Renovations and additions to the temple building, which was dedicated in 1968, were recently completed, and they include new security features, according to the rabbi.
“[We] have a beautiful new addition to our building, and it’s really enhanced our environment in so many ways and one of those ways is, I think, we all feel more secure there,” Ruskin said.
She said people are still vulnerable, though. Ruskin talked with a group of adults and a group of middle and high school-aged youths at the temple Sunday, the day after the shooting.
She said the students have been through active-shooter drills at their public and private schools, and they were “very well informed” about what happened in Pittsburgh through social media.
“I asked them if they have experienced anti-Semitism,” she said. “Some had, and we talked about that.”
She asked them if they told their friends and peers if they are Jewish, since in some cases they are among only a few Jewish students.
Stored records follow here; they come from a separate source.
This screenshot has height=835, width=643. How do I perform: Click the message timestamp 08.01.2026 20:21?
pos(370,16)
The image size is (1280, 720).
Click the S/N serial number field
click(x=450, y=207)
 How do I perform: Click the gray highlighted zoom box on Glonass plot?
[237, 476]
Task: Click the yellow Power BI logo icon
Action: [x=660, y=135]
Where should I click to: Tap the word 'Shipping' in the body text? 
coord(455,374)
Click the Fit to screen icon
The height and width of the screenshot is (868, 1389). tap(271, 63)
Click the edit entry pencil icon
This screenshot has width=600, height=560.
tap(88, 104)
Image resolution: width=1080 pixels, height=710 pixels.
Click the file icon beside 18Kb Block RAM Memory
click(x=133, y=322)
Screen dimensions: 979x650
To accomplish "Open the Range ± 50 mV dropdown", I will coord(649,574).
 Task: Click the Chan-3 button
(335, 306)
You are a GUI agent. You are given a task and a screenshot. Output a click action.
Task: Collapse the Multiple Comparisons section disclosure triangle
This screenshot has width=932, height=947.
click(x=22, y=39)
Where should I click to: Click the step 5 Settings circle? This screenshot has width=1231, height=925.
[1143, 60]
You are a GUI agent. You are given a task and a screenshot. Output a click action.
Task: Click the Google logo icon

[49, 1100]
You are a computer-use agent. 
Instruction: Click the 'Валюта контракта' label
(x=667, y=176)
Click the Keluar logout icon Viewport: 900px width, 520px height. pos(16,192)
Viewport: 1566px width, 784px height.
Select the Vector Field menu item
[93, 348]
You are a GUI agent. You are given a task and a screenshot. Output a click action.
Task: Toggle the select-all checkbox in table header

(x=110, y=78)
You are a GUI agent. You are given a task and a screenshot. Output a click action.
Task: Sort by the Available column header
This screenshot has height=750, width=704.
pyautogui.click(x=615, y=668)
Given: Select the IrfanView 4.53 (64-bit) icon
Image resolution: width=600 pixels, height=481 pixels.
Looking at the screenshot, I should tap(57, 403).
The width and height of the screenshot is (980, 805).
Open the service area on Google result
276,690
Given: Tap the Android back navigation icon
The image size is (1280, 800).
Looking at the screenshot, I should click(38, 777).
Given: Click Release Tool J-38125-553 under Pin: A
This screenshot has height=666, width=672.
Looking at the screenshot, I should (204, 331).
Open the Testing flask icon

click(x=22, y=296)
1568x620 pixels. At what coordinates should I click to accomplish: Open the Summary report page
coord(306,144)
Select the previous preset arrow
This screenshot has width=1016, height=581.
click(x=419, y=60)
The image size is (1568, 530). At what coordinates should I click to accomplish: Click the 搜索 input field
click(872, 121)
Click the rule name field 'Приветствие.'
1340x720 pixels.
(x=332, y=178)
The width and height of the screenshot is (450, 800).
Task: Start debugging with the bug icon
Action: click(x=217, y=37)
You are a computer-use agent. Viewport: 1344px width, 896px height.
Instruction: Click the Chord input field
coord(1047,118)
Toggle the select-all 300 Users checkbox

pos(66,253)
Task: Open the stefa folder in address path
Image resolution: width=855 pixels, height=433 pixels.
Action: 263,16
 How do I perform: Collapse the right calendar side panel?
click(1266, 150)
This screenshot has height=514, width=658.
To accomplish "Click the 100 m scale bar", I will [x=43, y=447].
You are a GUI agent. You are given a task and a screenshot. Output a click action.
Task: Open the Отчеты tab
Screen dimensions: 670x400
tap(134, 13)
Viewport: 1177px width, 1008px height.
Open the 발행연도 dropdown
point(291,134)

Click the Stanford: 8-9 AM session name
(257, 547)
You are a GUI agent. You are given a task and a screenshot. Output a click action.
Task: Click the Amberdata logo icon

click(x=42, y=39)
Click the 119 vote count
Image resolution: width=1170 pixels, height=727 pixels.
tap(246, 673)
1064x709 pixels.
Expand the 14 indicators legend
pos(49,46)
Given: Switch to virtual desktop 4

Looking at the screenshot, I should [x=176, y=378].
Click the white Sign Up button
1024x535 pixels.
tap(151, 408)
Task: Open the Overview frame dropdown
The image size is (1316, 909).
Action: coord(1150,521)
A few students said they have told their friends since “it’s such an important part of who they are,” but others wait until they are very close friends with someone, or they do not reveal their faith at all, Ruskin said.
She expressed concern that Jewish youths will be “less forthcoming” about their faith.
“We don’t know what’s ahead of us,” she said. “There is a lot of hatred being fomented and people looking for someone to blame for their troubles.”
Those receiving the blame in troubled times have, historically, been Jews, according to Ruskin.
She also expressed confidence that Jews living in the U.S. would be protected, however, because of laws and the Constitution. Ruskin cited the “brotherhood” and “sisterhood” among Americans of different religions “or no religion at all.”
“We have to try to not let ourselves be overwhelmed by fear and suspicion of the other,” Ruskin said.
‘Add love and light to the world’
Rabbi Kushi Schusterman, leader of the Harford Chabad congregation in downtown Bel Air, described a “heartwarming” response from the local community after the tragedy in Pittsburgh.
He said people, including clergy from other faiths, lay leaders and local residents, have reached out through phone calls, emails, social media messages and in-person visits.
“It’s really been a very heartwarming reaction from the community of people reaching out, just to make sure we’re OK,” Schusterman said Monday.
Anti-Jewish incidents reported to Maryland police agencies jumped 47 percent to 78 incidents in 2017, compared with 53 the year before, according to reports of hate or bias collected by Maryland State Police and obtained by The Baltimore Sun through public information requests.
Some people have offered gifts of flowers to the congregation, but Schusterman said he urged them to bring those flowers to people in the hospital, instead.
“It will be seen, it will be noticed and it will add love and light to the world,” he said.
Members of Chabad, including some whom the rabbi said are “security experts,” have been talking with the Sheriff’s Office and Bel Air Police Department about reviewing security protocols and if any upgrades need to be made.
Schusterman said people can fight the hate expressed by people such as the Pittsburgh shooter “by doing something good.”
One way is to contact Chabad to have a mezuzah placed on the door of one’s house or to have an existing mezuzah inspected and adjusted if needed.
A mezuzah is often placed in the doorway of Jewish homes. It is a small case containing Torah verses written on a scroll.
Schusterman called it a “spiritual security measure.” Pittsburgh-area rabbis have started a campaign for people to place mezuzot in their doors to show solidarity with the victims and the wider Jewish community. The goal is 1,100 mezuzot at homes in the Pittsburgh region.